Full-line Discount Stores

Full-line discount stores offer a broad variety of merchandise, low prices, and somewhat limited service. Walmart, Target, and Kmart are good examples of these retailers. These stores have seen increased competition from stores specializing in specific product categories (category specialists) and they have a difficult time competing on price since category specialists tend to leverage their buying quantities into prices that full-line discount stores have a difficult time matching.
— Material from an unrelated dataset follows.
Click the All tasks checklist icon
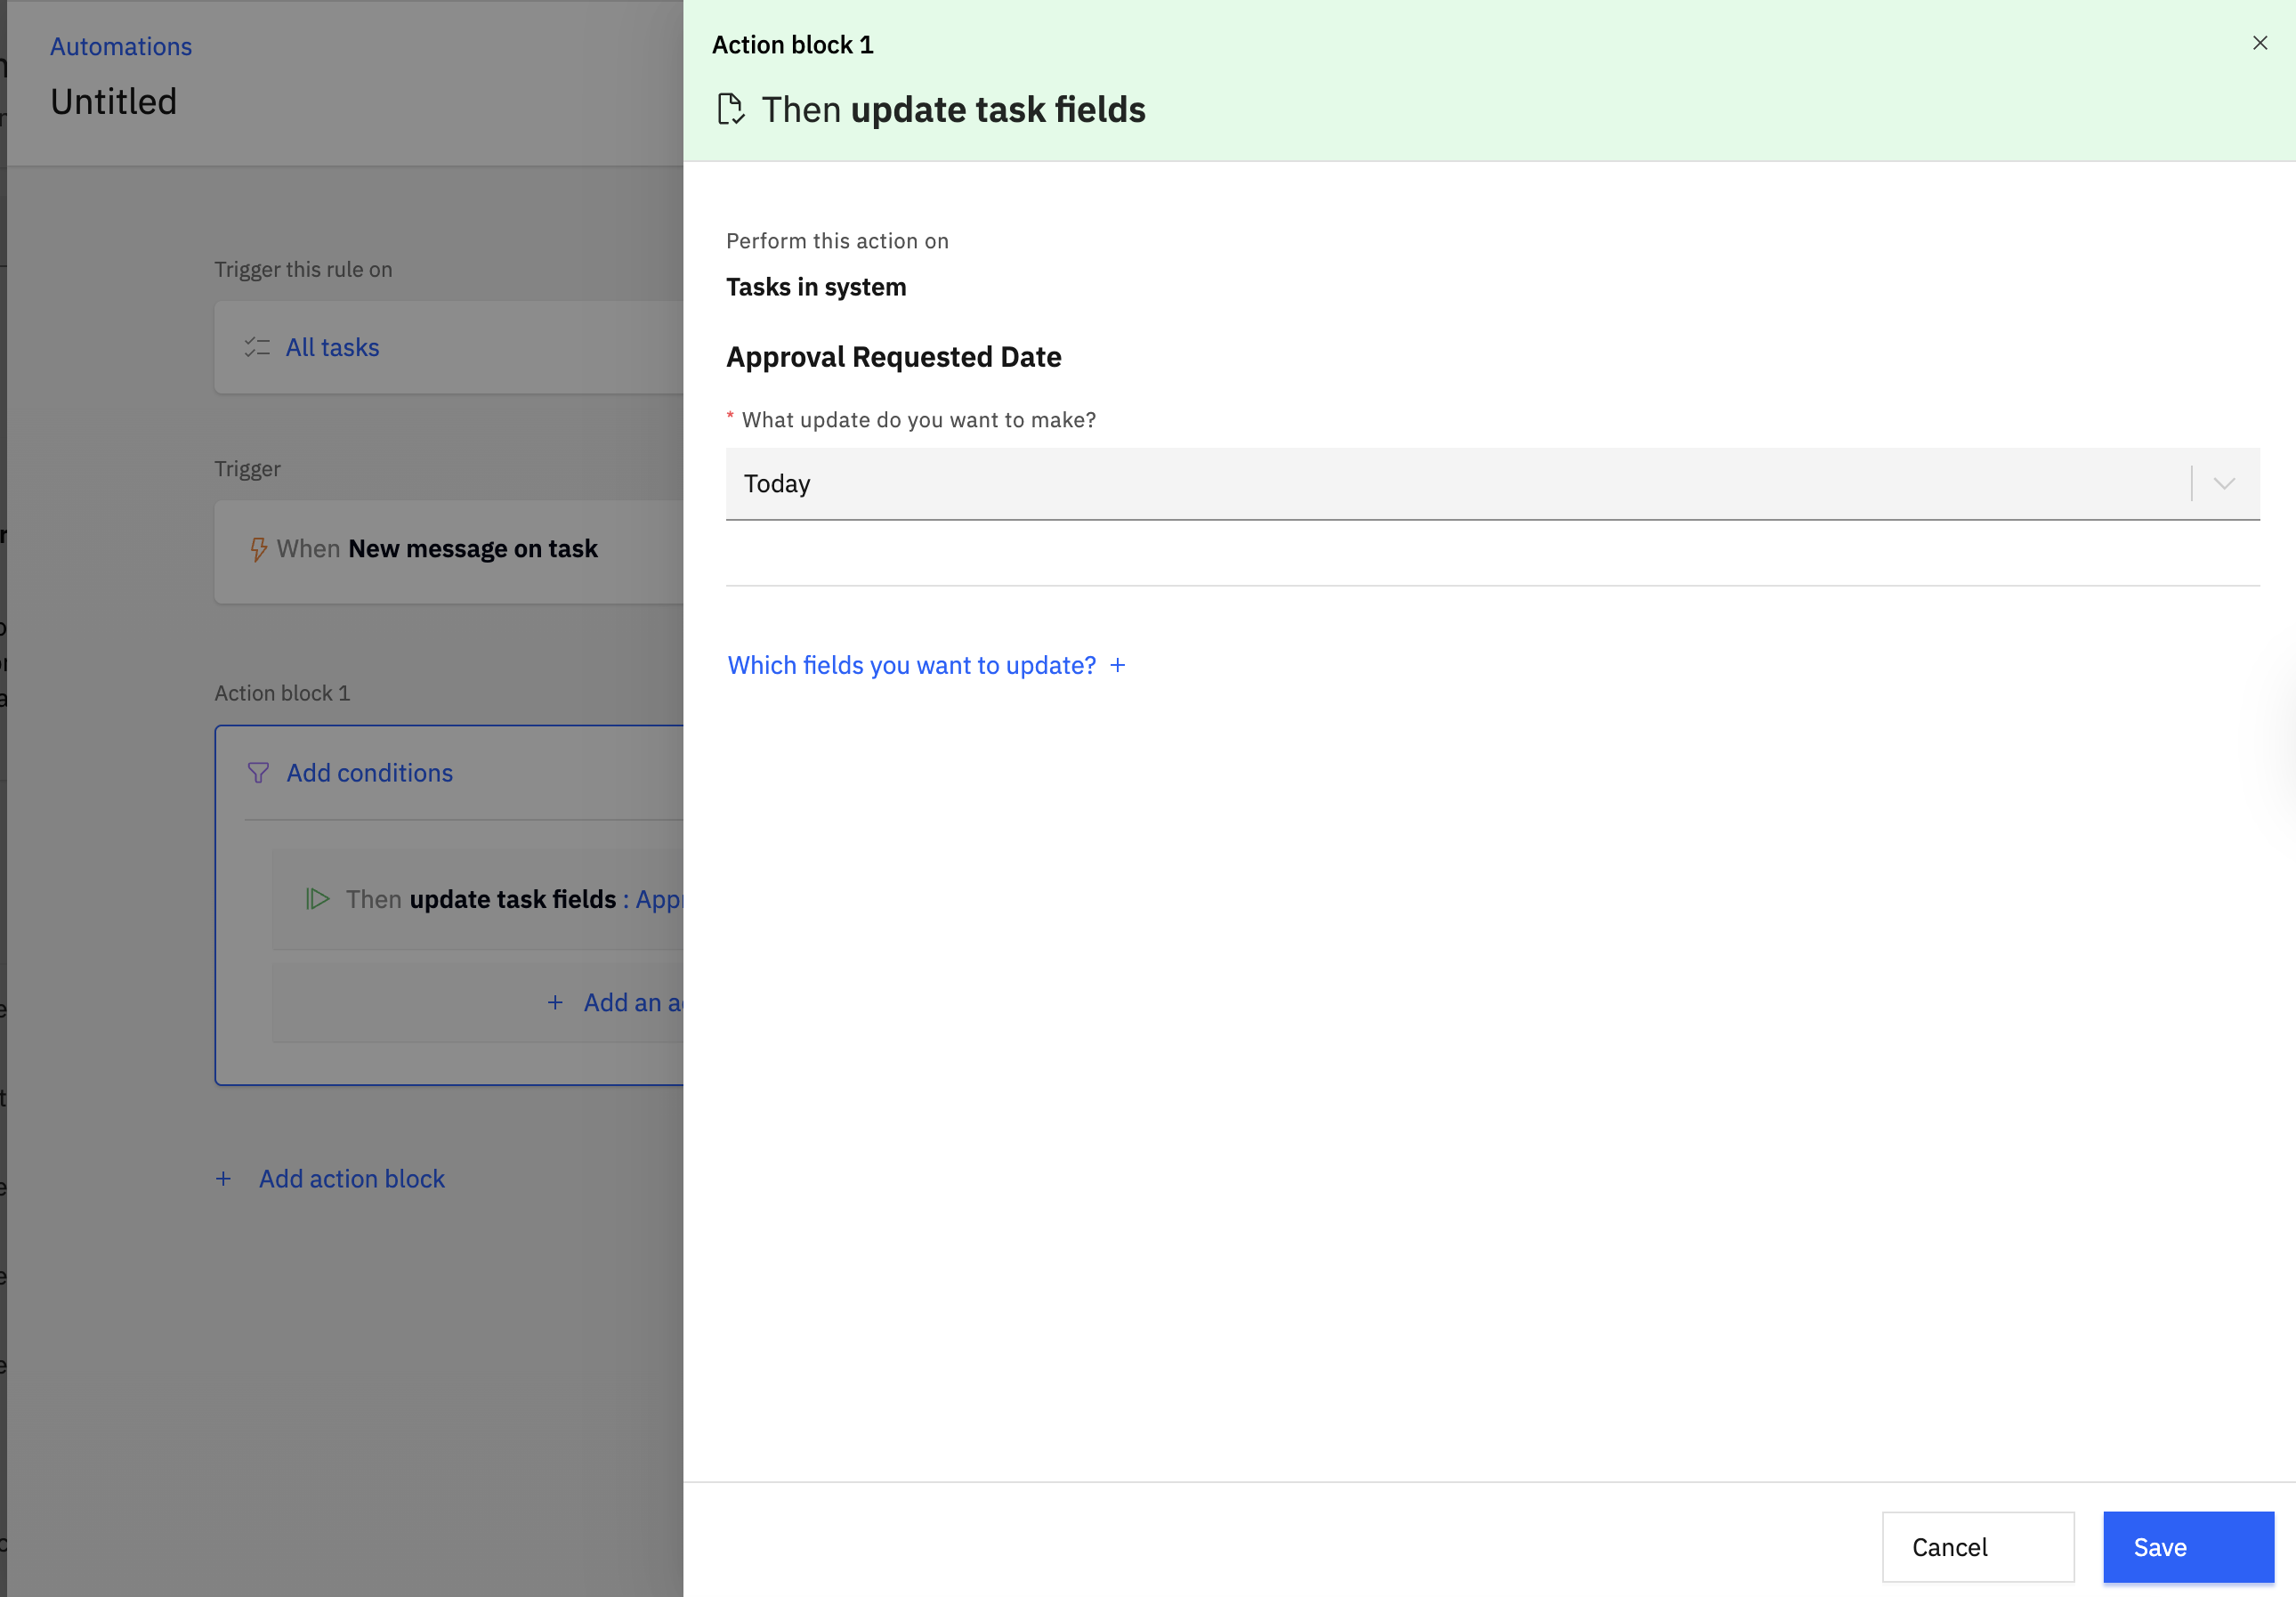This screenshot has width=2296, height=1597. point(257,347)
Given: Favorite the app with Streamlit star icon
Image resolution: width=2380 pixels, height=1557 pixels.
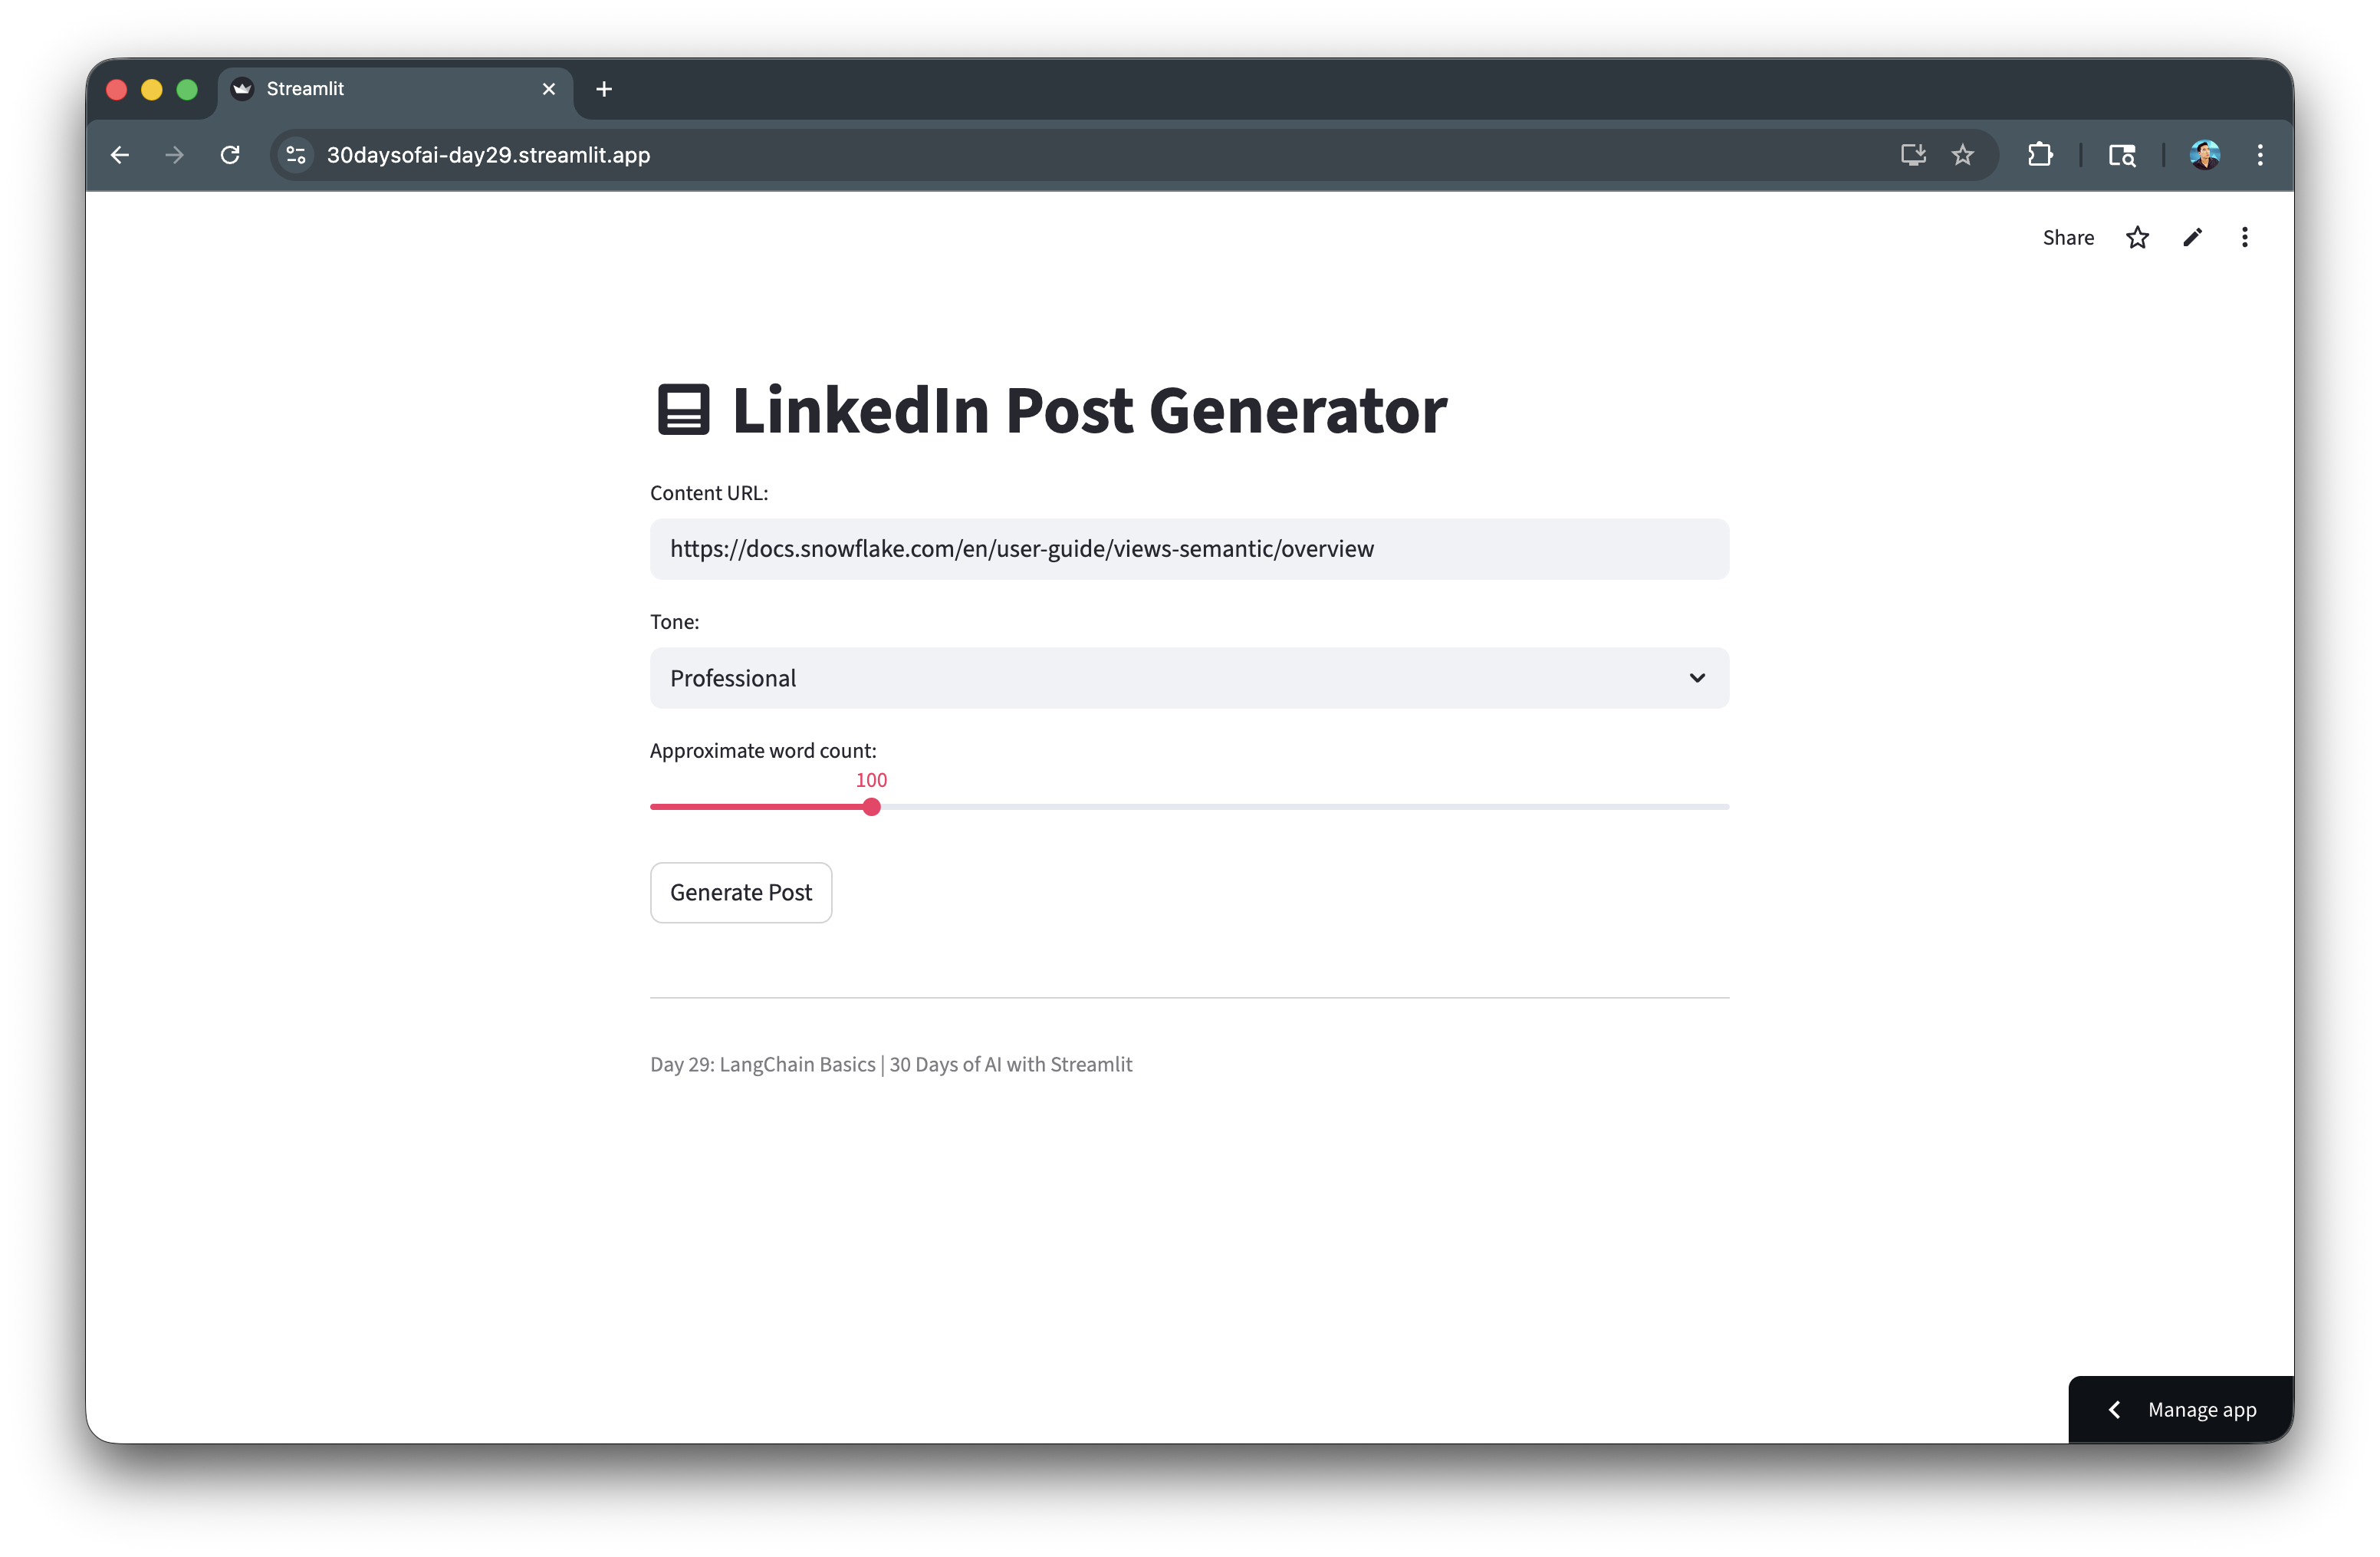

Category Specialist (Category Killers)

Category specialists pick a specific product category and try to meet the customer’s needs in every which way for that type of product. This means that category specialist retailers are excellent resources for shoppers to use for comparison shopping as the product selection is usually very good. We also call these types of retailers category killers, as once they move into a particular category they’ve effectively killed it off for the competition. For example, Dick’s Sporting Goods offers a huge selection in sports equipment and sports related products. Their buying power means that other non-specialist stores would have a difficult time competing. Other examples of category specialists include Staples in office products, Best Buy in electronics, Guitar Center for musical instruments, and Petsmart for pet-related goods.

Specialty Stores

Specialty stores are among the most profitable, fastest growing, and a great mechanism for product manufacturers to interface directly with customers. Apple is one great example. Before they open the retail stores, Apple had to rely on the selling skills of retail partners, which were often lacking. Apple now boasts the highest sales per square foot of any retailer at over $5500.

Drugstores

Drugstores are one of the most common forms of specialty retailers. So common we consider them a separate category. There has been a lot of consolidation among the drugstore retailers. The top 4 drugstore retailers earned over two-thirds of all drug revenue. Walgreens purchased RiteAid. CVS purchased Target’s pharmacy business. Kroger merged with Roundy’s and its pharmacy locations.

Extreme-Value Retailers

Extreme-value retailers also go by the name dollar stores as every prominent extreme-value retailer uses the word dollar in its name (Dollar General, Family Dollar, Dollar Tree and so on. These stores target low-income customers and locate their stores in low-income areas.

Off-Price Retailers

Finally, off-price retailers do not have a consistent inventory of products, but instead sell brand-name products as closeouts and irregulars. This randomness and inconsistency helps create a unique experience for shoppers every trip and drives bargain hunting behavior. Marshalls and TJ Maxx are good examples.

To wrap up, there are two overall types of merchandise retailers: food and general merchandise. Food retailers which consist of supermarkets, supercenters, warehouse clubs, and convenience stores. General merchandise retailers consist of department stores, full-line discount retailers, category specialists, speciality stores including drugstores, extreme value retailers, and off-price retailers.